MetaDNS: Enhancing Exploration in Discrete Neural Samplers via Well-Tempered Metadynamics

TL;DR

MetaDNS introduces a novel framework that enhances exploration in discrete neural samplers by integrating well-tempered metadynamics, enabling better sampling of high-energy regions and accurate free energy estimation.

Contribution

It is the first to incorporate well-tempered metadynamics into discrete neural samplers, improving exploration and free energy reconstruction capabilities.

Findings

MetaDNS successfully reproduces thermodynamic distributions in challenging benchmarks.

It achieves comparable exploration to MCMC-based methods with fewer bias steps.

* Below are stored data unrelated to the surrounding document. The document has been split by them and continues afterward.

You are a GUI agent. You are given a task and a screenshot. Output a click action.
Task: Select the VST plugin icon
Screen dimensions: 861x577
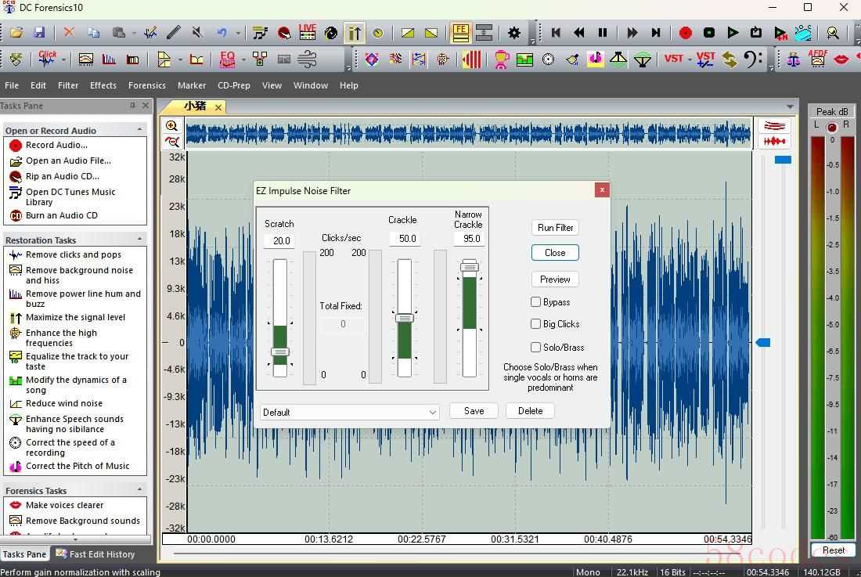pos(674,59)
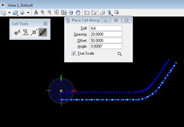The height and width of the screenshot is (127, 184).
Task: Click the browse cell magnifier button
Action: (x=120, y=54)
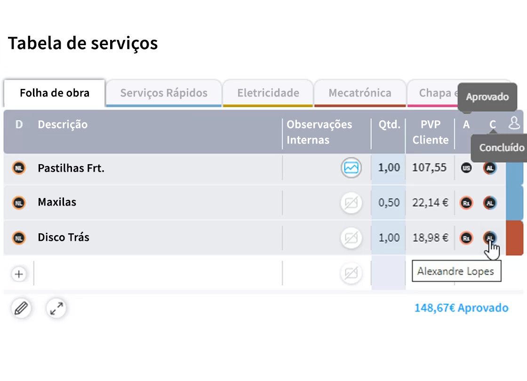
Task: Click the Alexandre Lopes tooltip label
Action: (455, 271)
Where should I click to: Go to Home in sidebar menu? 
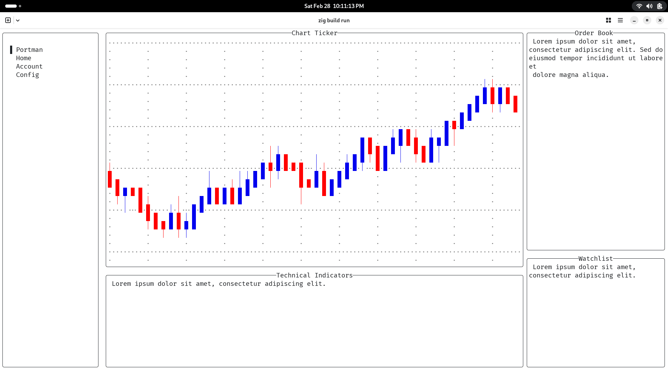pos(24,58)
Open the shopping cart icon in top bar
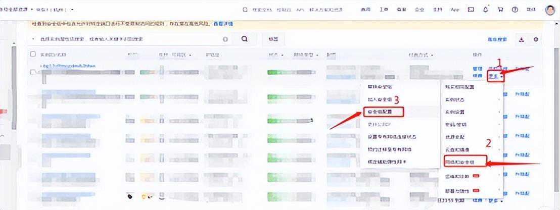Viewport: 560px width, 210px height. click(500, 10)
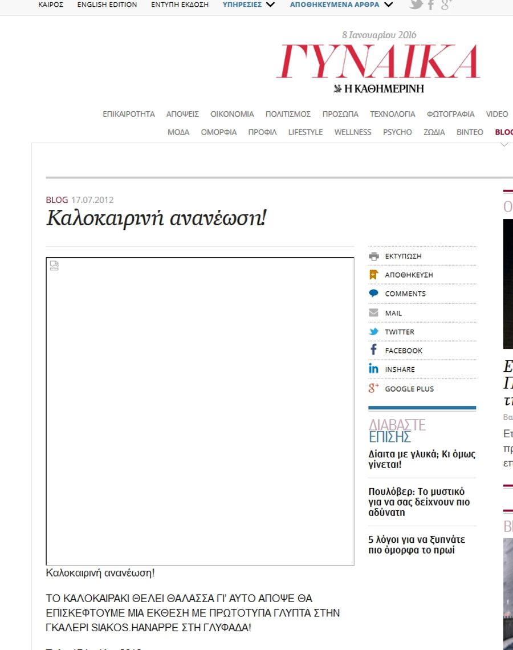The image size is (513, 650).
Task: Click the Twitter bird icon in the share list
Action: (373, 332)
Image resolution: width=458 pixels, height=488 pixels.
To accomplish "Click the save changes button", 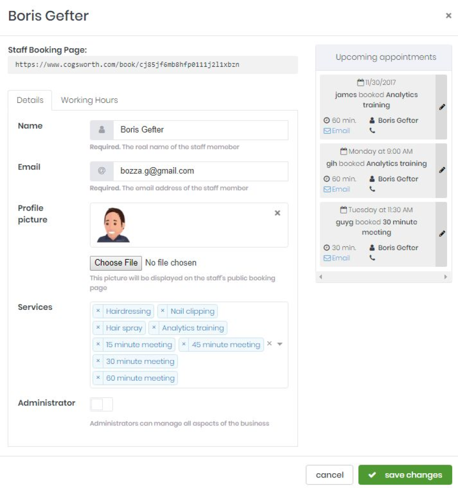I will pyautogui.click(x=405, y=475).
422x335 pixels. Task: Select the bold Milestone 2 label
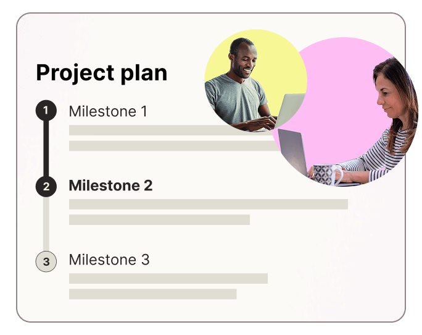pyautogui.click(x=110, y=185)
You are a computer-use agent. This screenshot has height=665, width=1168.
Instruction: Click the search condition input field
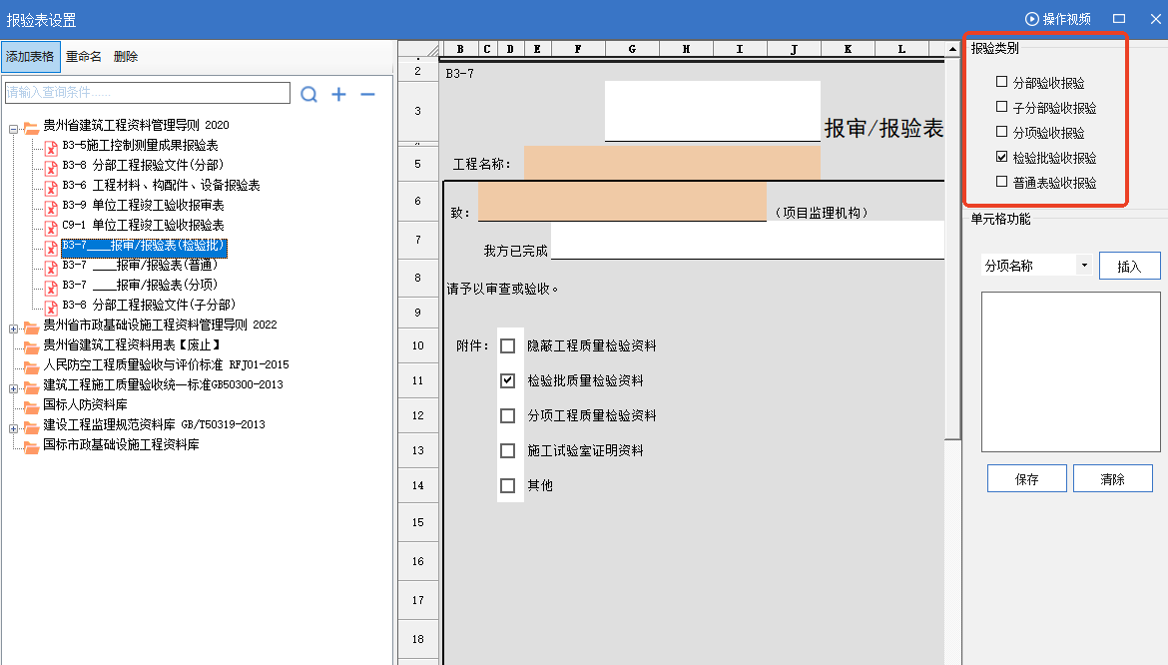(x=147, y=93)
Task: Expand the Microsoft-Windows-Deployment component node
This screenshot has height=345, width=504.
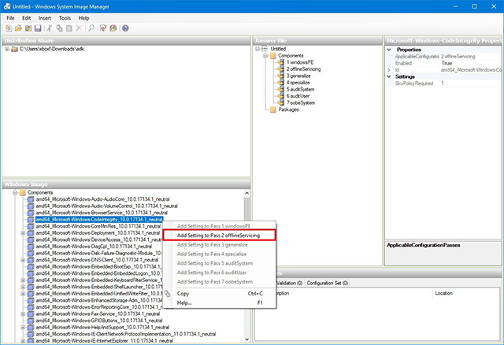Action: tap(23, 233)
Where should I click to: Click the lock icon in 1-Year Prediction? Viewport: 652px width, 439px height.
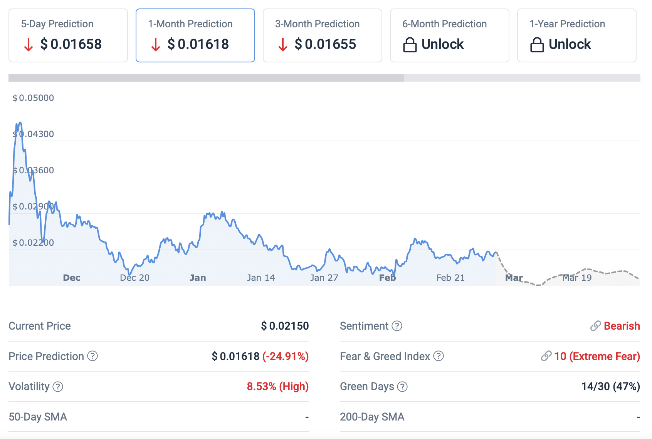[x=537, y=45]
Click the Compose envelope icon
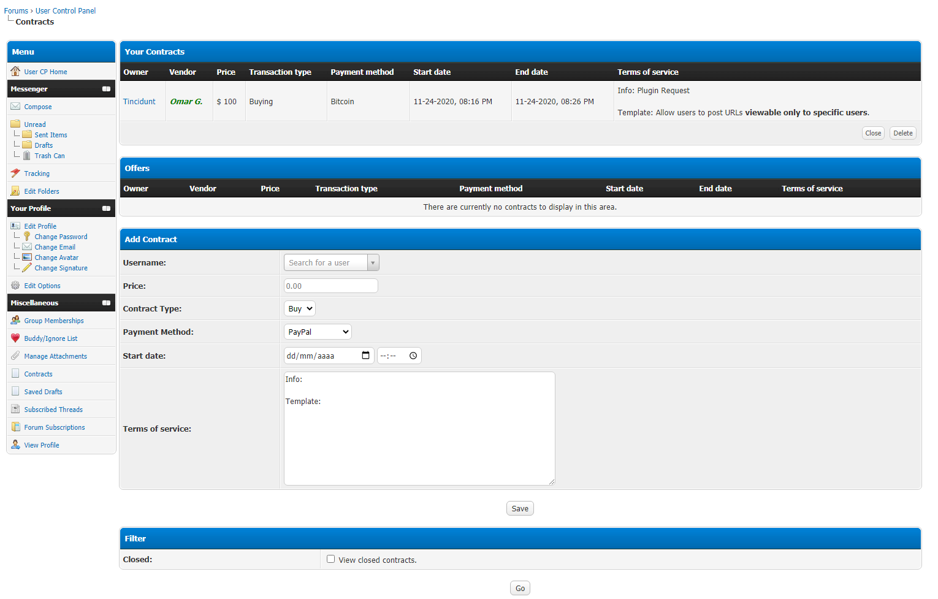Image resolution: width=938 pixels, height=599 pixels. click(x=15, y=107)
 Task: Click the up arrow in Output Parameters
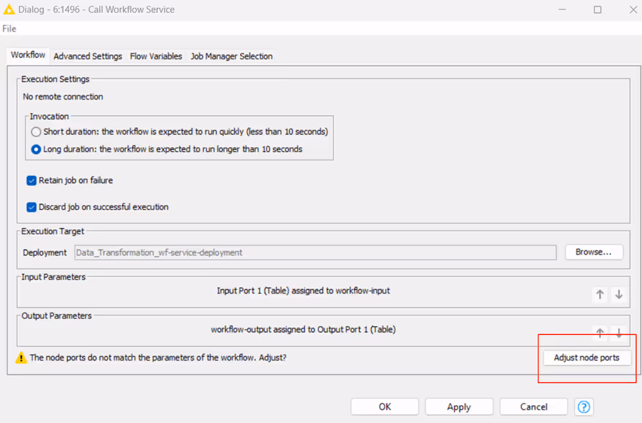coord(600,332)
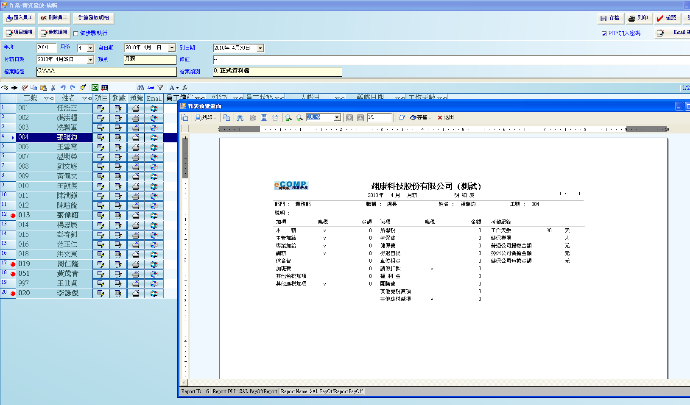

MetaDNS overcomes mode collapse and explores high-energy barriers effectively.

Abstract

Sampling from discrete distributions with multiple modes and energy barriers is fundamental to machine learning and computational physics. Recent discrete neural samplers like MDNS suffer from mode collapse and fail to sample high-energy barrier regions between modes, which is critical for free energy estimation and understanding phase transitions. We propose Metadynamics Discrete Neural Sampler (MetaDNS), a general framework integrating well-tempered metadynamics into discrete diffusion or autoregressive samplers. By maintaining an adaptive, history-dependent bias potential along selected low-dimensional coordinates, MetaDNS forces exploration of previously inaccessible regions, enabling free energy reconstruction infeasible with standard neural samplers due to a lack of high-energy samples. On challenging low-temperature benchmarks including Ising, Potts, and the copper-gold binary alloy, MetaDNS reproduces the thermodynamic distribution. Compared to MCMC-based metadynamics, MetaDNS also achieves comparable exploration requiring fewer bias deposition steps.